Le principe de base en matière de concurrence est la liberté de commerce et la libre concurrence. Ce principe est tempéré par l’obligation de bonne foi et de loyauté et aussi par certaines dispositions contractuelles limitatives qui peuvent être incluses à un contrat de vente d’entreprise ou de louage de services, une convention entre actionnaires, un contrat de franchise, une entente prévoyant les modalités d’une fin d’emploi, etc.

En matière de contravention à une obligation de non-concurrence, que ce soit dans un contexte commercial ou d’emploi, l’attention se porte habituellement sur la validité de l’obligation invoquée et sur la réalité de la contravention dans un cas donné. Pourtant, le créancier qui aura réussi à faire reconnaître qu’une obligation de non-concurrence en sa faveur a bel et bien été violée n’aura toujours effectué qu’une partie du chemin. Il devra aussi présenter une preuve du préjudice subi qui soutiendra le remède recherché, qu’il soit de la nature d’une ordonnance d’injonction ou de dommages à être quantifiés. Ces aspects, qui ont beaucoup moins retenu l’attention des tribunaux comme des auteurs, seront examinés ici.

Ce texte se veut un outil pratique pour le plaideur qui est immanquablement amené à prendre des décisions critiques quant au mode de réparation du préjudice le plus approprié à la situation de son client.
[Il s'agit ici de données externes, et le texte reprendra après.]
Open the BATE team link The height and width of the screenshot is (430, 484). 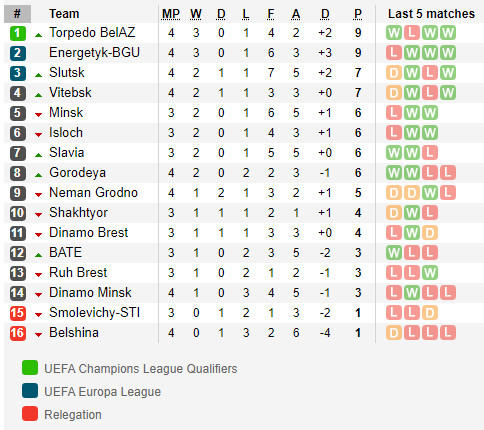65,253
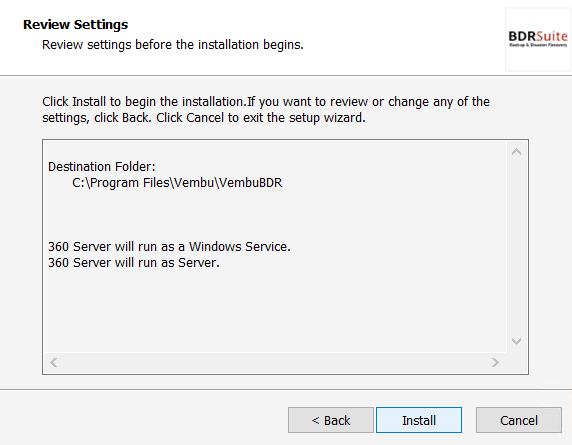The image size is (572, 445).
Task: Click the scroll down arrow in settings box
Action: coord(516,341)
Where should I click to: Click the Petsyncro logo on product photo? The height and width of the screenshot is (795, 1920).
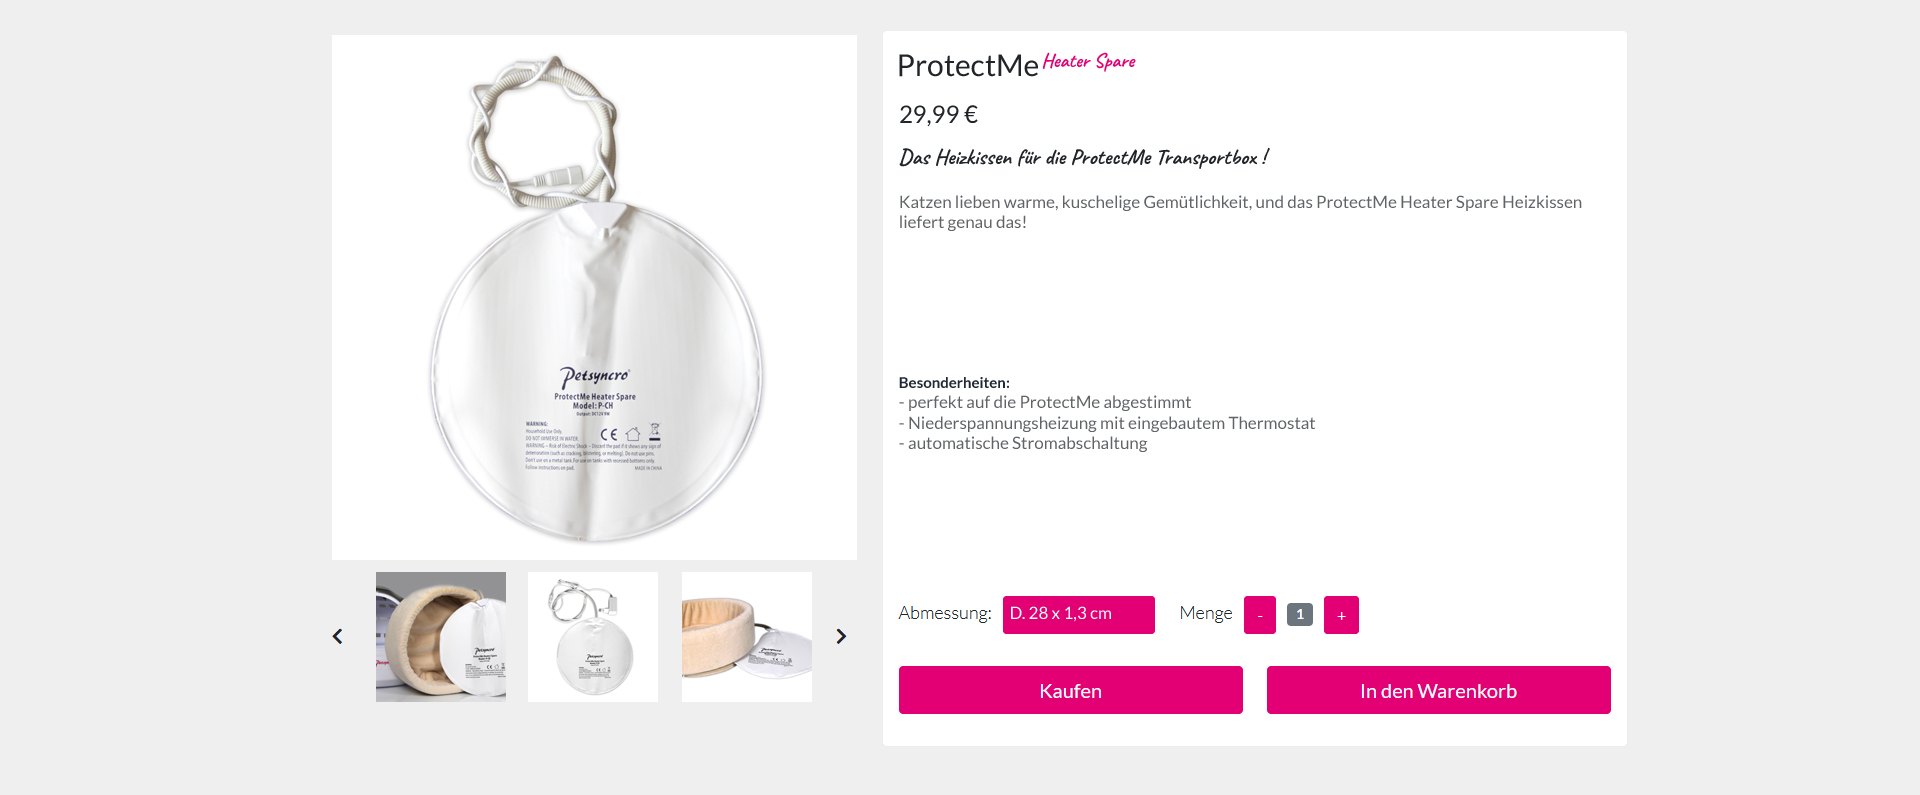tap(594, 376)
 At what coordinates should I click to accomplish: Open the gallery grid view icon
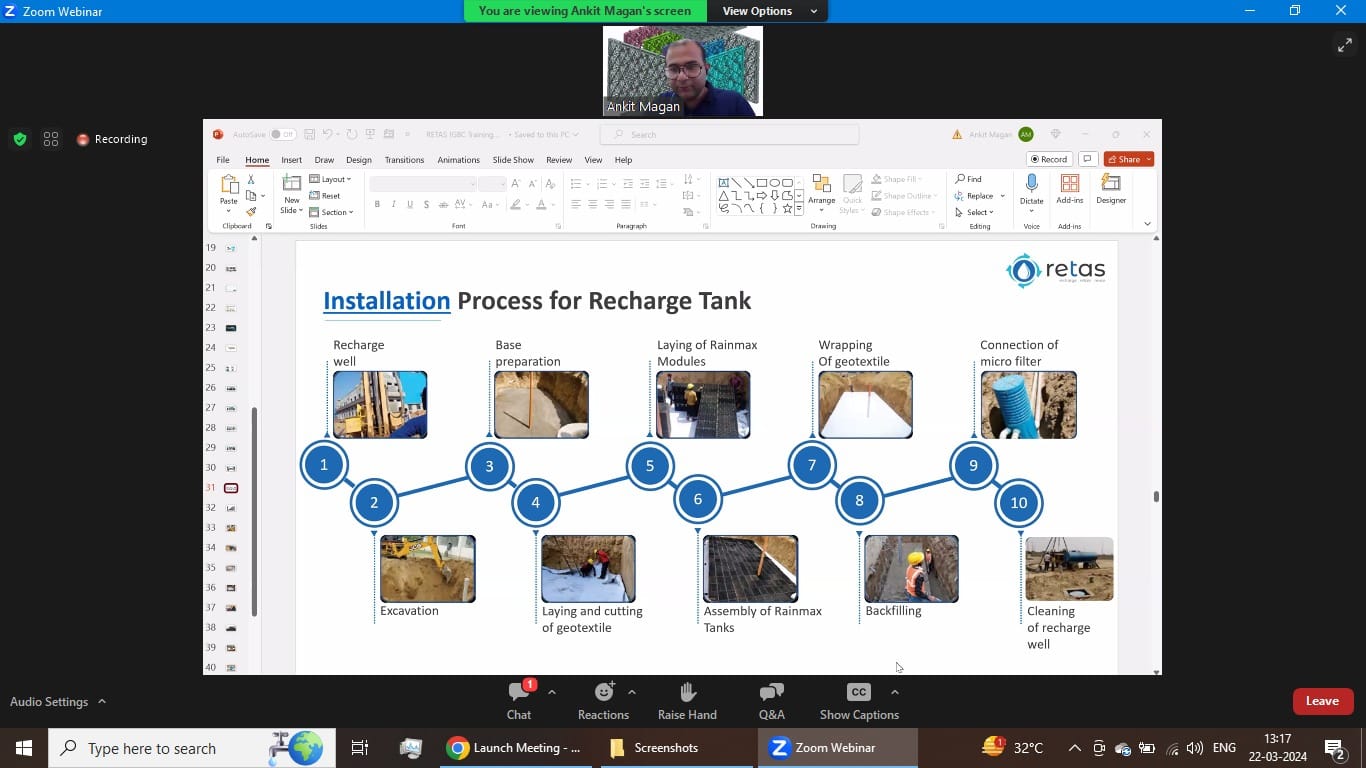click(x=51, y=139)
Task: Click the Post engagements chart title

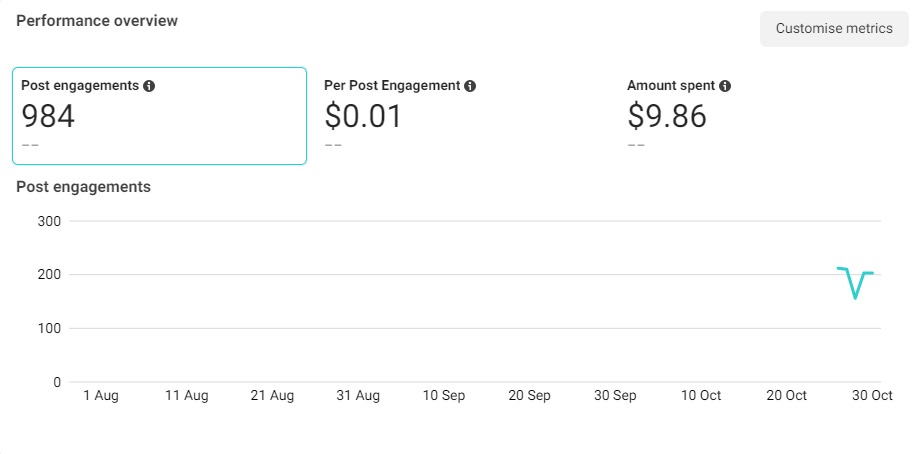Action: click(x=84, y=187)
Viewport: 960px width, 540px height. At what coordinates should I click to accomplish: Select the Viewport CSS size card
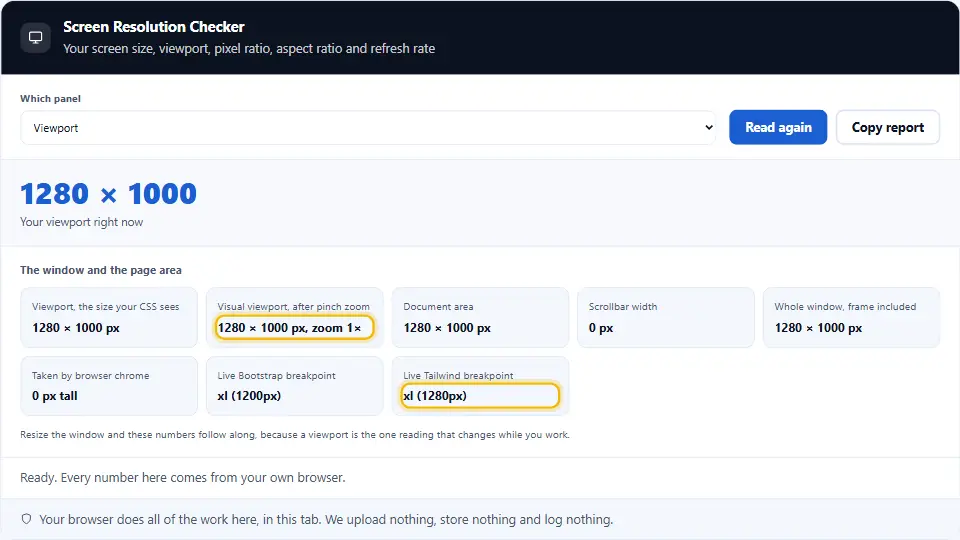pos(109,317)
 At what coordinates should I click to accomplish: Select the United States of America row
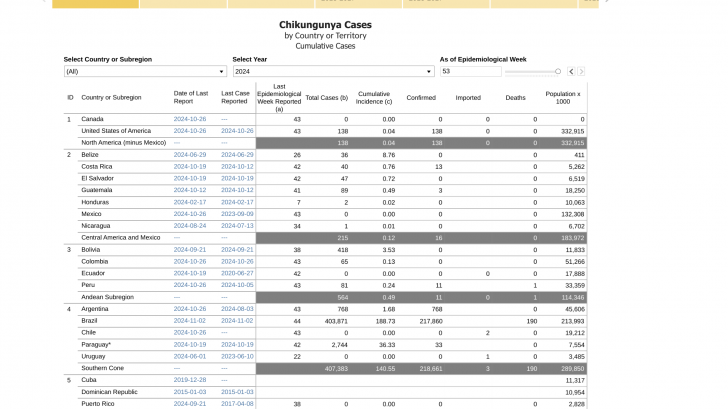[x=116, y=131]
Nous aborderons successivement l’injonction, en s’attardant surtout sur les critères de validité retenus pour rendre une telle ordonnance susceptible d’exécution, puis les dommages-intérêts contractuels, ce qui nous amènera à faire état d’une nouvelle approche retenue par la Cour d’appel depuis 2002. Dans les deux domaines, on s’attardera surtout aux quelques décisions où ont été appliqués les principes de l’indemnisation du préjudice dans un contexte d’obligation de non-concurrence.